**YOUR OBJECTIVE**
Copy the lines from the one containing "Where should I click to: Click the Open" up to and including the one containing "Clear the table search field", replacing "search field" with "filter box" and keeping everything else the same.

#####

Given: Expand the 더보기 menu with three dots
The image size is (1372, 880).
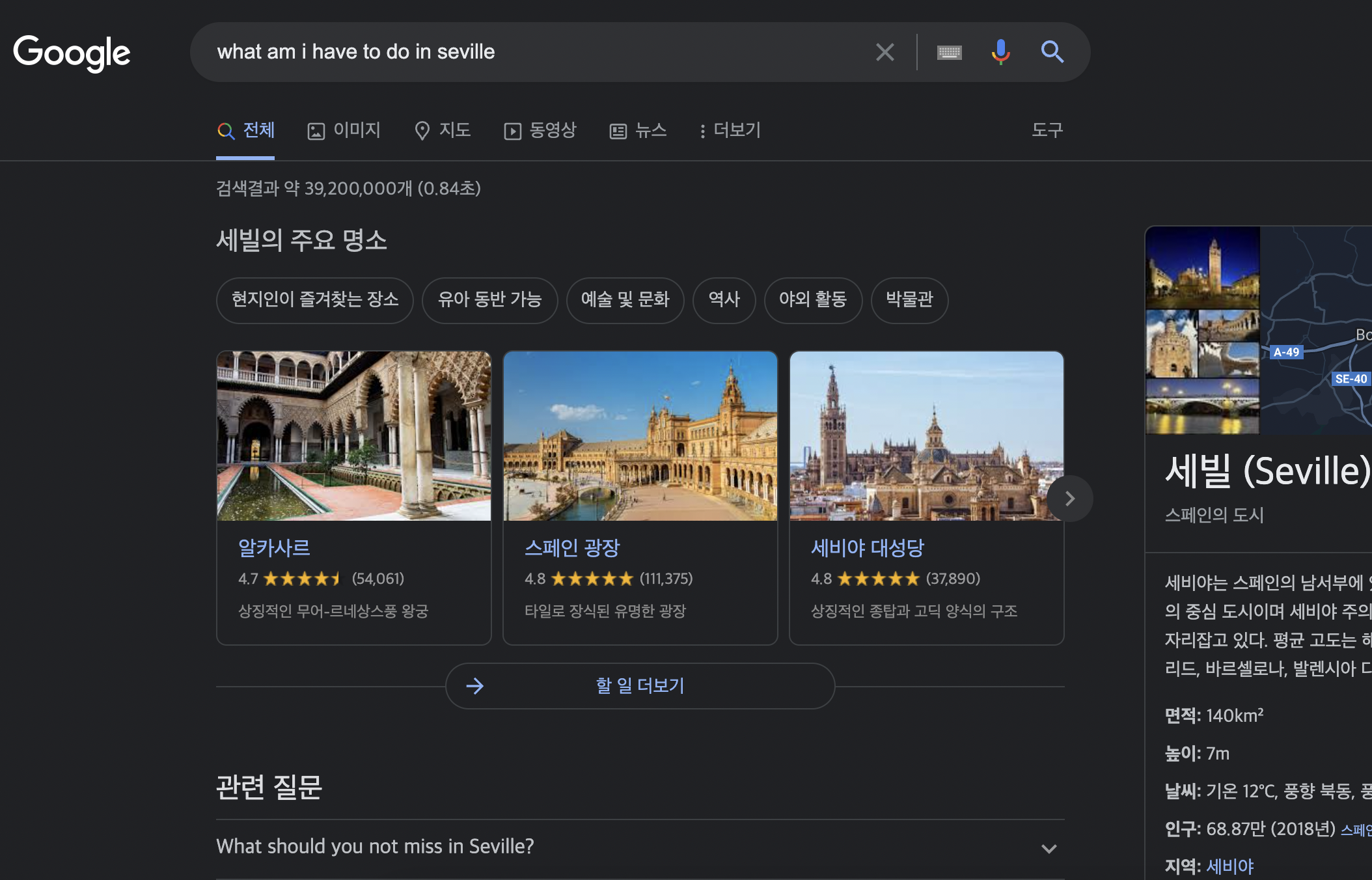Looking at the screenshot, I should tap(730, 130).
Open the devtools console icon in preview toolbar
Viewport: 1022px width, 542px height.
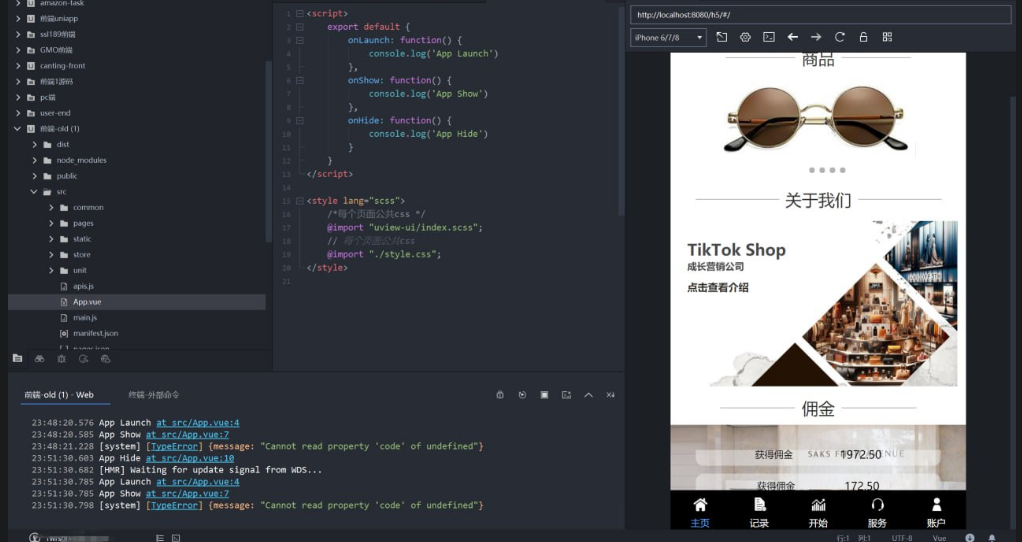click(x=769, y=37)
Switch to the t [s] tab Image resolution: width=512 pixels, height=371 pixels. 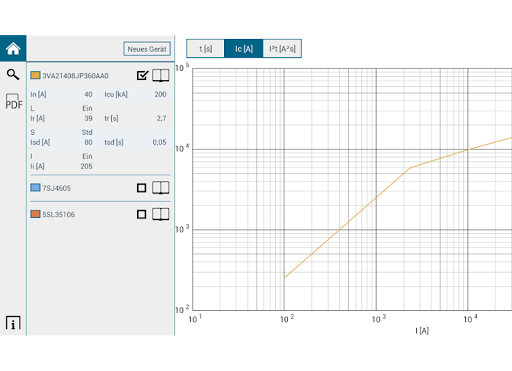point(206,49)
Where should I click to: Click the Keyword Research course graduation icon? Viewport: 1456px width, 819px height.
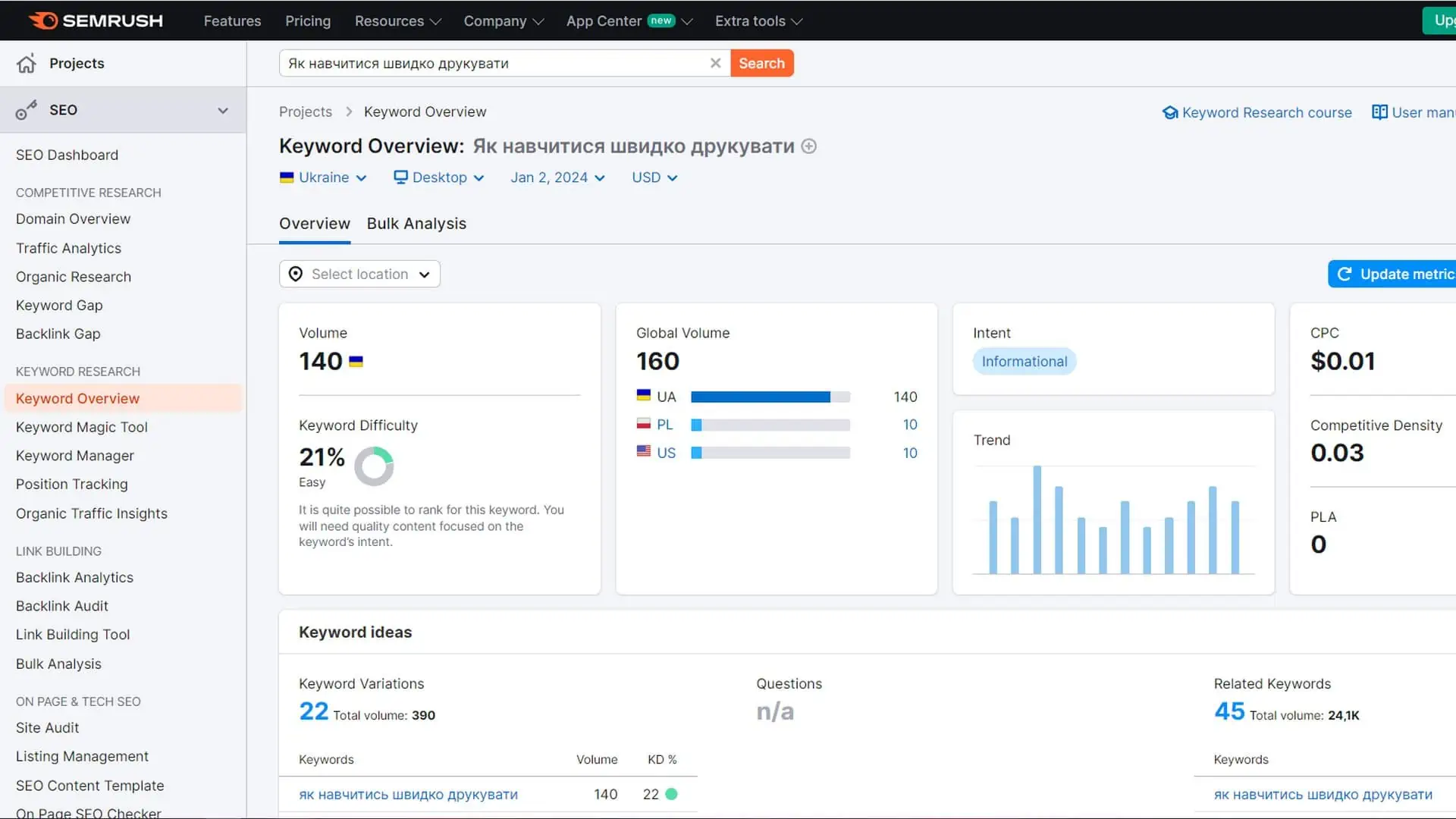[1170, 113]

#####

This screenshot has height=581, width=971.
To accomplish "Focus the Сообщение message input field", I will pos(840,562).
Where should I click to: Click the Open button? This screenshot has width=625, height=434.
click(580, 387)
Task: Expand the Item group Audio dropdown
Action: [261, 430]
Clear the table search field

#####

**COMPLETE ANSWER**
Where should I click to: Click the Open button? This screenshot has width=625, height=434.
click(580, 387)
Task: Expand the Item group Audio dropdown
Action: [261, 430]
Clear the table filter box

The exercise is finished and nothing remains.